Cuando era joven pocas cosas me alegraban tanto como leer y releer las novelas de la saga de Harry Potter. Lo disfrutaba aún más que las películas, que inevitablemente me decepcionaban por sus necesarios recortes y omisiones de la historia original. Y es que la historia, una trama detectivesca con maquillaje de fantasía, era una fuente inagotable de teorías y detalles a sobreanalizar con desconocidos en Internet.
Parte de la razón por la que me he alejado de la saga es la necedad de J. K. Rowling de utilizar su plataforma para mensajes políticos. Mi interés tenía más que ver con la mitología de los magos que con la exclusión trans o los insultos a Donald Trump. Pero no voy a mentir: mi entusiasmo revivió cuando supe que habría una continuación de la saga con una obra de teatro y una serie de películas. A la larga era un universo ficticio con potencial para ser nostálgicamente entretenido. Con ese optimismo pagué mi boleto para la primera entrega de Fantastic Beasts and Where to Find Them.
Es importante notar que la saga de Fantastic Beasts es una precuela que viene unos veinte años después de la publicación de Harry Potter and the Philosopher’s Stone. En esos veinte años el texto de la saga original ha sido ampliamente discutido y escrutado. Para muchas personas fue desagradable descubrir —o más bien caer en la cuenta de— que esta es una historia eminentemente blanca, eurocéntrica y heteronormada, como se esperaría de una autora cuyo origen es también blanco, eurocéntrico y heterosexual. Esa crítica es bastante ignorante, pero es lo que pasa cuando la gente juzga el pasado con las exigencias del presente. Aun así los valores del siglo XXI necesitaban una cabida en la nueva saga para garantizar que fuese lo suficientemente relevante y atractiva para venderle boletos a la Generación Z y a los Millennials deconstruidos.
Así que unamos una historia noventera claramente influenciada por las condiciones de su autora europea con una audiencia cada vez más exigente en materia de inclusividad y diversidad, y agreguemos una pizca de interés comercial: el resultado fue catastrófico.
No solo surgieron tropos desafortunados como la mujer-serpiente que sirve de mascota a Lord Voldemort. También llovieron las críticas por la disimulada homosexualidad de uno de los personajes, convenientemente removible para los mercados de Rusia y China. Y claro, la insistencia de la saga por relacionarse con la historia del siglo XX terminó antagonizando al mago que quiere evitar la Segunda Guerra Mundial y los bombardeos nucleares, confundiendo a la audiencia sobre la gravedad de sus presuntos crímenes.

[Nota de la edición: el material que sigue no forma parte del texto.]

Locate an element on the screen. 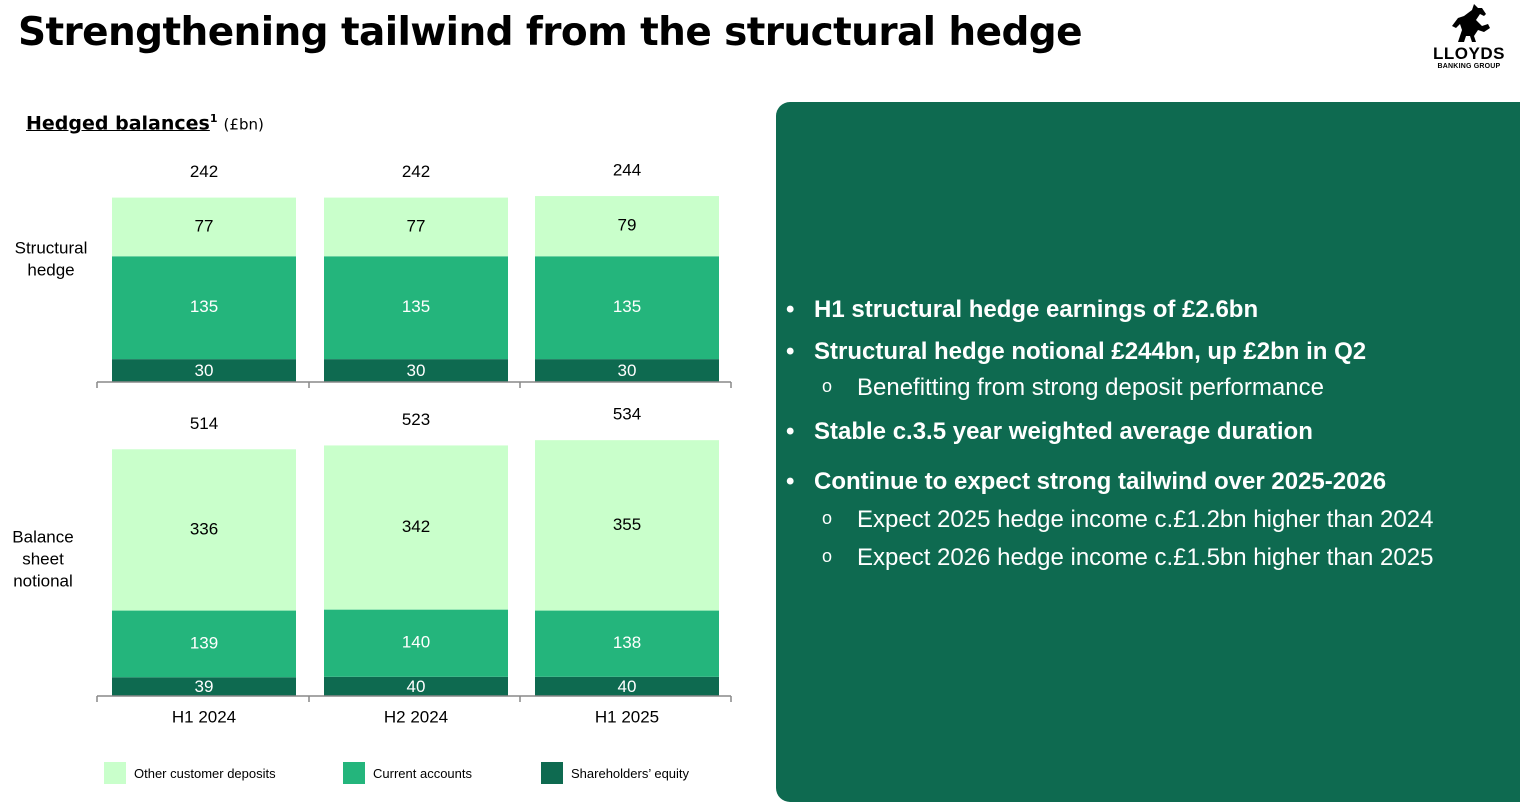 This screenshot has height=802, width=1520. legend-swatch-other-deposits is located at coordinates (115, 773).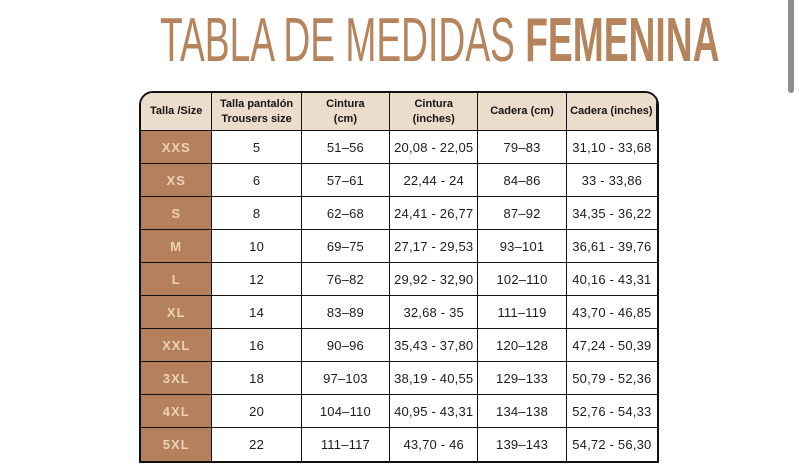 The height and width of the screenshot is (470, 799). Describe the element at coordinates (522, 280) in the screenshot. I see `table-cell: 102–110` at that location.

Parte del error en estas producciones radica en la postura de J. K. Rowling como guionista. Ella satura las escenas con diálogos expositorios que están estructurados para la experiencia del lector, no del espectador. La segunda entrega Fantastic Beasts: The Crimes of Grindelwald prometía una gran revelación que invitaba a la audiencia a «proteger el secreto», pero la trama resultó tan rebuscada y confusa que nadie tuvo tiempo ni ganas de salvarse de los spoilers.
Peor aún: Fantastic Beasts no termina de comprender si es un thriller político, un drama familiar, una comedia de acción, una historia de fantasía o una épica. Es muy obvio que esta saga fue lanzada sin la cuidadosa planificación que tuvo su antecesora: descartando una historia bien narrada y desarrollada en favor de una serie de momentos emocionantes y personajes juguéticos.
Y con eso llegamos a esta última entrega: Fantastic Beasts: The Secrets of Dumbledore. Con la tercera interacción del villano Grindelwald (antes interpretado por Johnny Depp y Colin Farrell), la película intenta representar un grave conflicto que marcará ese universo para siempre. Y a pesar de algunas ingeniosas tomas de magia y criaturas exóticas no deja de ser una confusa y predecible maroma que desperdicia el talento de su muy diverso y talentoso elenco.
Cada vez es menos cautivadora la atmósfera de fantasía cuando se rodea de mensajes trillados y metáforas rotas. Mucho se ha hablado sobre la superioridad del universo de J. R. R. Tolkien comparado con el de Rowling. Aunque sé que la comparación es bastante injusta, voy a admitir una cosa: Tolkien, que visceralmente detestaba la alegoría, jamás trató de darle una postura política o social a sus personajes. Y quizá es ahí donde se termina la magia: justo donde empieza la doctrina.